### THE PROBLEM
Rewrite the records from the start through the line that contains "(x=629, y=319)", changing every "Toggle" to "Switch" and leaving all else unchanged. Leave the pictures out of your answer.

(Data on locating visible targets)
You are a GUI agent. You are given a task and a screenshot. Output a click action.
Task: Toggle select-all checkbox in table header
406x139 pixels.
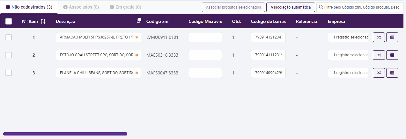pyautogui.click(x=9, y=21)
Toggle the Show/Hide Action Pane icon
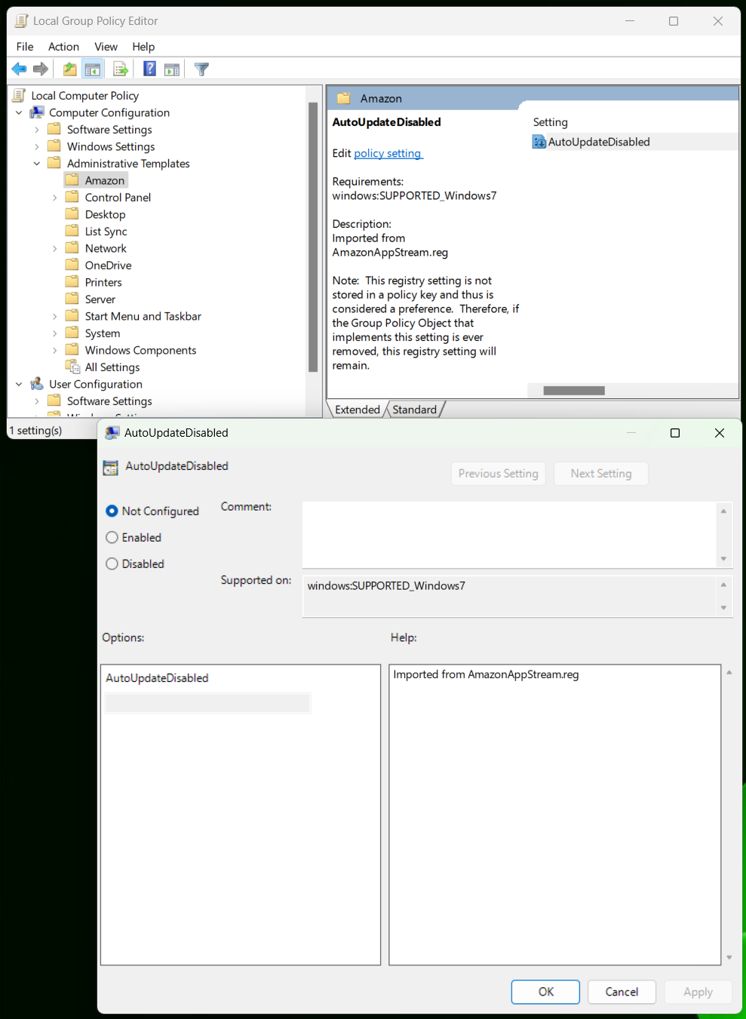 pos(172,69)

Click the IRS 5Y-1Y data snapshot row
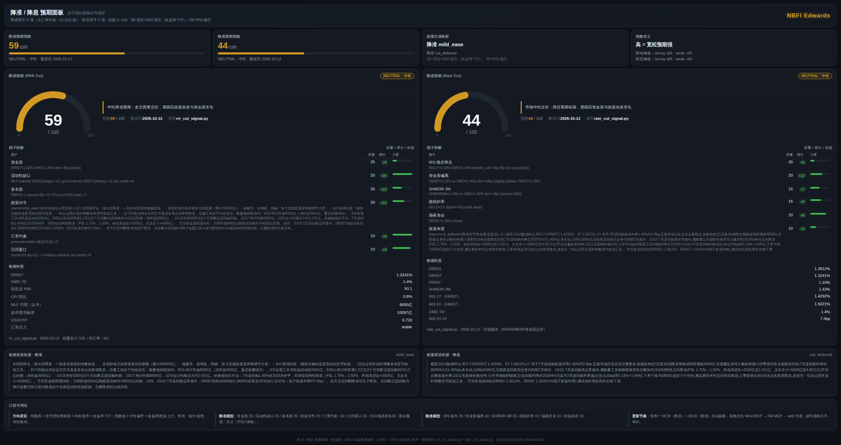(x=629, y=319)

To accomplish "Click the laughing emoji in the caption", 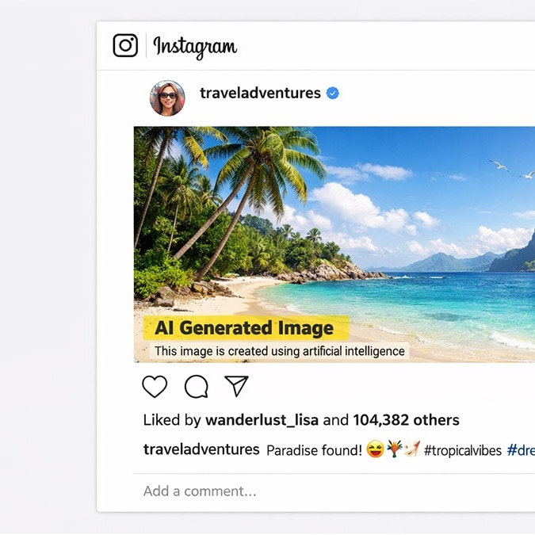I will [x=374, y=450].
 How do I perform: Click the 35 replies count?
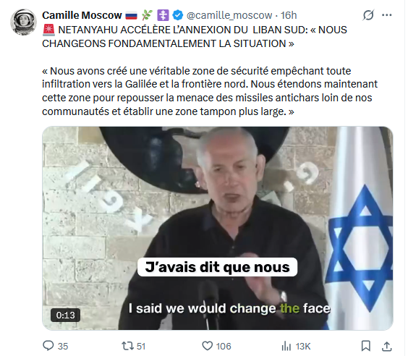pyautogui.click(x=63, y=347)
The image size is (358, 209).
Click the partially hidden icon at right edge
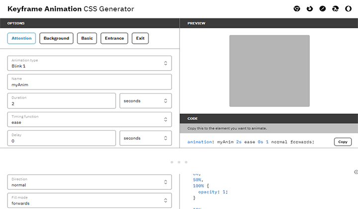[356, 172]
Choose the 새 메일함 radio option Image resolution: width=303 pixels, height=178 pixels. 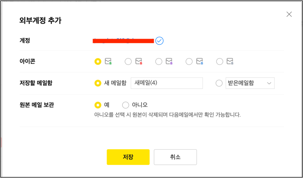tap(98, 83)
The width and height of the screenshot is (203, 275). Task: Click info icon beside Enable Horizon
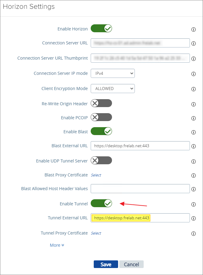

### TASK RESULT
You are a GUI agent. You are given a task and a screenshot. Output a click action.
Task: Switch select-all checkbox in table header
406x139 pixels.
pyautogui.click(x=9, y=21)
Switch the Show/Hide Action Pane icon
 pos(172,69)

Click the IRS 5Y-1Y data snapshot row
(x=629, y=319)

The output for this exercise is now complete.